Bu aşamada; CTO, ekipteki kişilerin her birinin hangi fonksiyon üzerinde çalıştığını genellikle bilir. Geliştirilen major fonksiyonlara hakim ve detay planlamayı takip edebilir durumda olabilir. Diğer yandan CTO’nun rolü teknikten daha çok insan yönetimine dönmüştür. Dolayısı ile teknik yetkinliklerden başka yetkinliklerin gereksinimi vardır. Hayatının önemli bir kısmını yazılım geliştiricisi olarak ve teknoloji üzerinde çalışarak geçiren birinin, bu konuyu ağırlıklı olarak bırakıp, insanları yönetimi, işe alım, performans değerlendirmeleri, kişilerin talepleri ve sorunlarının çözümü ile uğraşırken kendini bulur. Geliştirme odaklı bir profilin karşılaştığı bu yeni sorumluluklar genellikle kişinin üzerinde dramatik bir etkiye sahip olur. Bu dönem “CTO Career Chasm” olarakta ifade ediliyor. CTO’lar için zorlanacakları, kariyerlerini tekrar gözden geçirecekleri bir dönem olarak bilinir. Teknolojiyi seven, üzerine kafa yoran birisi iken teknik tarafı ağırlıklı bırakıp insan yönetimi üzerine çalışması, kişinin hayat beklentisini tekrar değerlendirmesine sebep olur. Bunu istemiyorsa ya da bu yetkinliğe sahip değilse oluşan problemlerden dolayı CTO ayrılıkları genellikle bu aşamada gerçekleşir. Linkedin üzerindeki CTO ilanlarına bakıldığında, ağırlıklı bu genişlikteki ekipler için CTO arayışının olmasının sebebi budur. CTO şirket ortağı ya da teknik bilgisi şirket için elzem noktada olan birisi ya da strateji tarafına odaklanma gereksiniminden dolayı insan yönetimi sorumluluğunu devretme kararı aldı ise bu noktada genellikle ekibe VPE(Vice President of Engineering) alımı gerçekleştirilip, insan yönetimi sorumluluğu bu kişiye bırakılır.

100 Kişilik Takım Dönemi

Ürün üzerine kafa yoran, geliştiren, test eden vb. pozisyonlar artık bu ölçeğe geldiğinde takımlar doğal olarak çok daha bağımsızlaştığı anlamına gelir. Bu aşamada takımlar birbirinin yaptığı işlerden çok daha az haberdar, zaman zaman ne üzerine çalıştıklarını üst perdenin dışında bilmez. Takım üyeleri farklı takımların üyelerini daha az tanır ya da hiç tanımaz.

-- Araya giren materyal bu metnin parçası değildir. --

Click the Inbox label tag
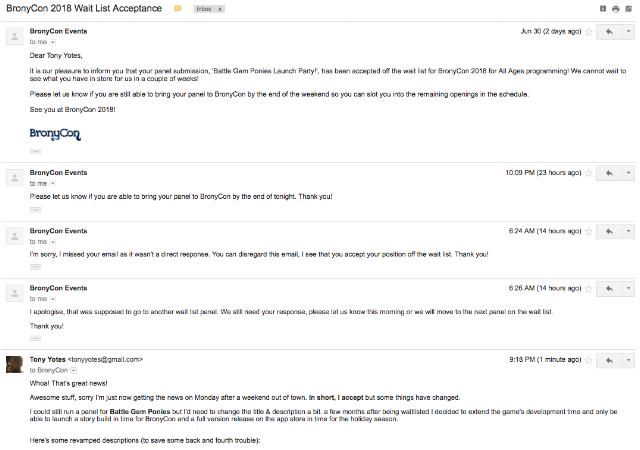The image size is (640, 450). (x=204, y=9)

Bu dönemde liderler, yöneticiler, yöneticilerin yöneticisi gibi roller oluşmuş olması gerekir. Sorumluluklar diğer yöneticiler ile paylaşılmıştır. Artık ekipler daha bağımsız, kendi içinde karar alabilir olarak yapılandırılmış olmalıdır. Bireysel olarak takip edilebilirlik mümkün olmaktan çıkmıştır.

Ekibe katılımın her geçen gün artması ile düzenin ve kültürün istenen seviyede devam etmesi ya da iyileşmesi için politikalar, standartlar, prensipler üzerine yoğunlaşılır. Takım kendi süreçleri için standartlar üzerine daha fazla kafa yorar hale gelir. Ekipler karar mercilerinden uzaklaştıkça, artık sorup cevap almak mümkün olmaktan uzaklaşmıştır. Takım üyeleri yapılacak işin gereksinimini detaylıca yazılı olarak talep ederler.

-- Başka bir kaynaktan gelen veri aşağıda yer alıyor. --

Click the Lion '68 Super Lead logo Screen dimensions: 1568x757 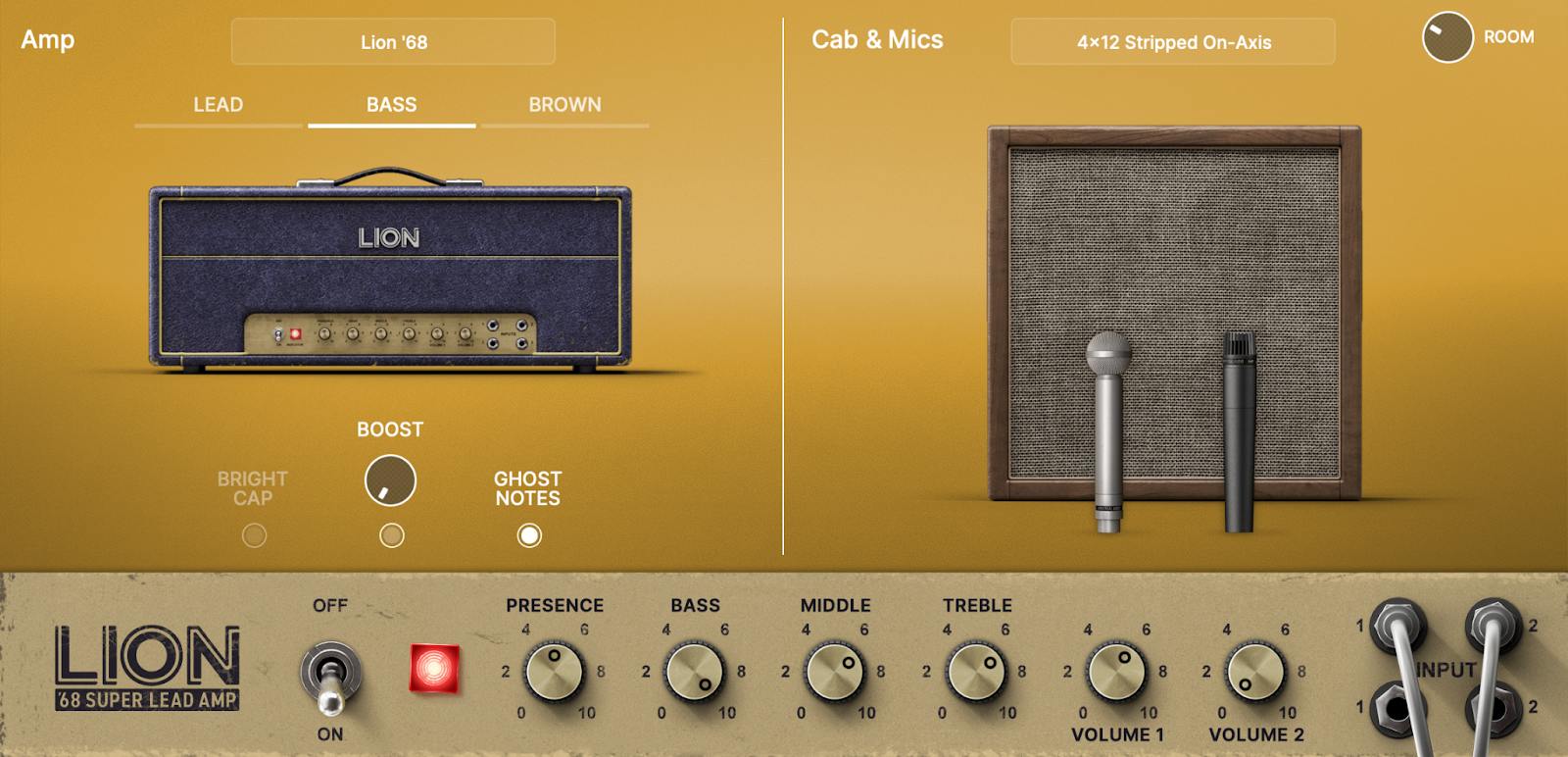[x=147, y=668]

Teknoloji ekibinin dışında artık takımların çevresinde farklı birimler güçlenmeye başlar. Satış, destek, pazarlama vb. ekipler daha fazla görünür olur.

Bu ölçekteki bir takım yatırımcının sağladığı finansman ile değil, genellikle kendi yağında kavruluyordur. Ürünler belirli olgunluktadır, pazarda genellikle payı vardır. Artık üzerinde büyük bir ekip kod geliştirmektedir. Bu sebeple büyük bir ekibin üzerinde çalışacağı, sürdürülebilir bir stack olması için best-practice’ler daha fazla gereksinim haline gelmiştir. Kalitenin yanında sürdürülebilirlik, masadaki diğer önemli unsur olmuştur. Doküman coverage, test coverage, statik analiz metrikleri daha da önemli KPI’lar haline dönüşür. Şirketin CI/CD/CS gibi süreçlerinde testlerin koşması artık bir zaruriyet olmaya başlamıştır. Verilen hizmetlerin kesintisiz olması, yeni çıkacak versiyonun sistemi bozmayacak ya da güvenlik açığı oluşturmayacak olmasının temini temel sürdürülebilirlik gereksinimlerine dönüşmüştür.

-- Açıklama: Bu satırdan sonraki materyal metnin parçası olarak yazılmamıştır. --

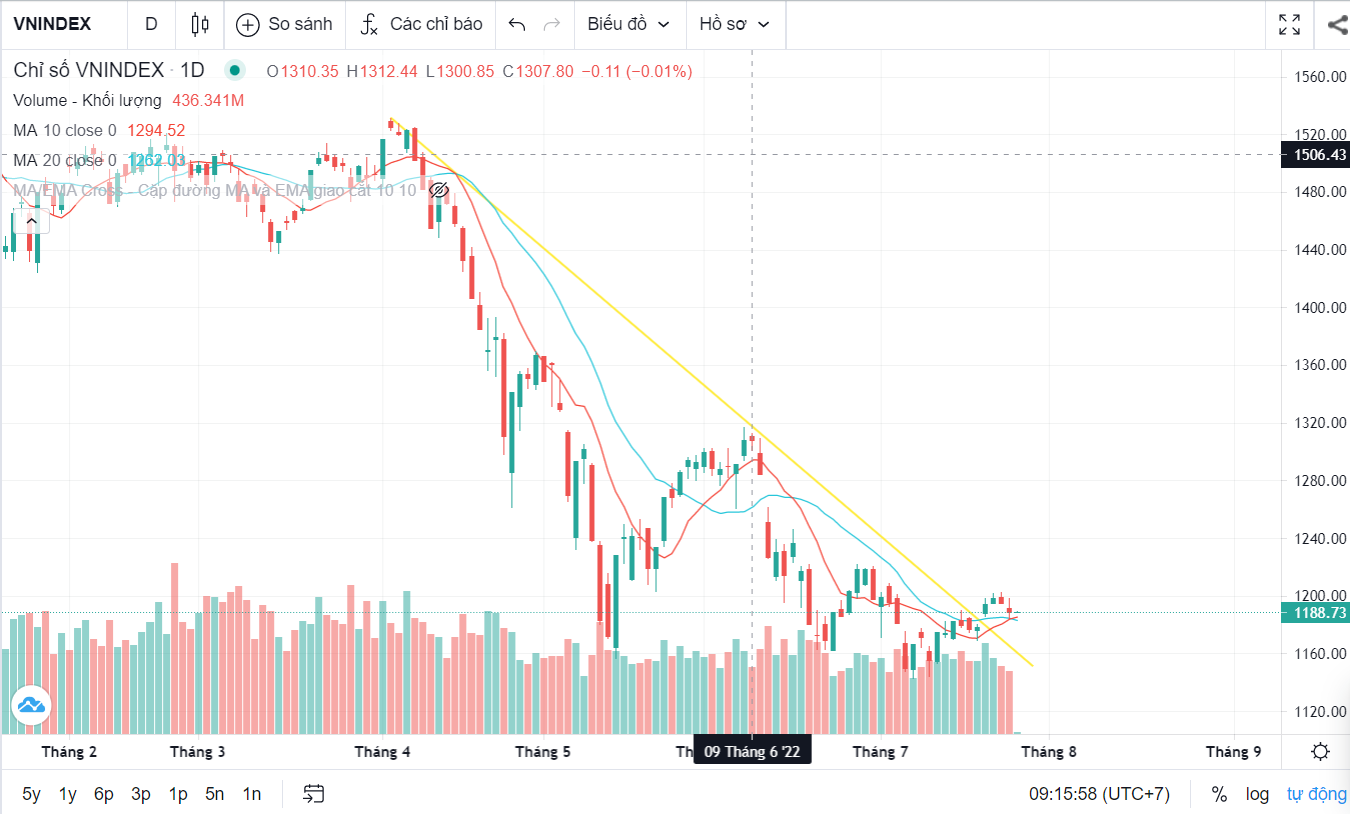Open the candlestick chart style selector

200,24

CTO’nun rolü bu aşamada ağırlıklı olarak doğru kişileri, takımların yönetimine getirmek ve yöneticilerin KPI’larını tanımlayıp, takip etme noktasına dönmüş olur. Bir önceki aşamaya göre daha kolay ve doğal gelişen bir süreçtir. Sorumluluklar doğru profesyonellere aktarıldığında daha verimli daha iyi yönetilir birimler oluşur. Bu ölçekte birimlerin yöneticileri birimlerinin uzmanlığında daha fazla zaman harcayabilir, daha yüksek standartlar üzerine çaba sarf edebilir hale gelirler. CTO teknik sorumluluğunu hemen hemen üst perde dışında diğer yöneticilere aktarmıştır. Takım üyelerinin kişi bazlı ne yaptığını detay seviyede biliyor olmak mümkün olmaktan çıkmıştır. Üst seviye planlama dışında detayları takip edemez. Bu sorumluluğu diğer yöneticilere devretmiştir. Eskiden yaptığı gibi detayları takip etmeye çalışıyor olması ise genellikle yanlıştır, farklı konuları atlamasına sebep olur.

CTO artık şirketi tanıyordur, şirketin olduğu yeri ve gitmek istediği yeri iyi bilir hale gelmiştir. Bu noktada önemli diğer bir sorumluluğu, şirketin vizyonunu ekip üyelerine aktarabiliyor ve bu yöne doğru yönlendirmek için düzenli takip ediyor olmasıdır.

Daha fazla takım üyesini barındıran ilerleyen dönemler için şu an yeterli bilgi ya da tecrübem yok. CTO sorumluluğu tek bir çatı altında toplanmaktan uzaklaşıyor olabilir. Bugün Apple’ın, Amazon’un ya da Google’ın CTO’su bilmiyoruz. Çokta anlamlı olmadığı için belki de. Artık strateji konusunda bir üst akıl gibi konumlanan, altında CTO ve türevleri olan kişiler olabilir.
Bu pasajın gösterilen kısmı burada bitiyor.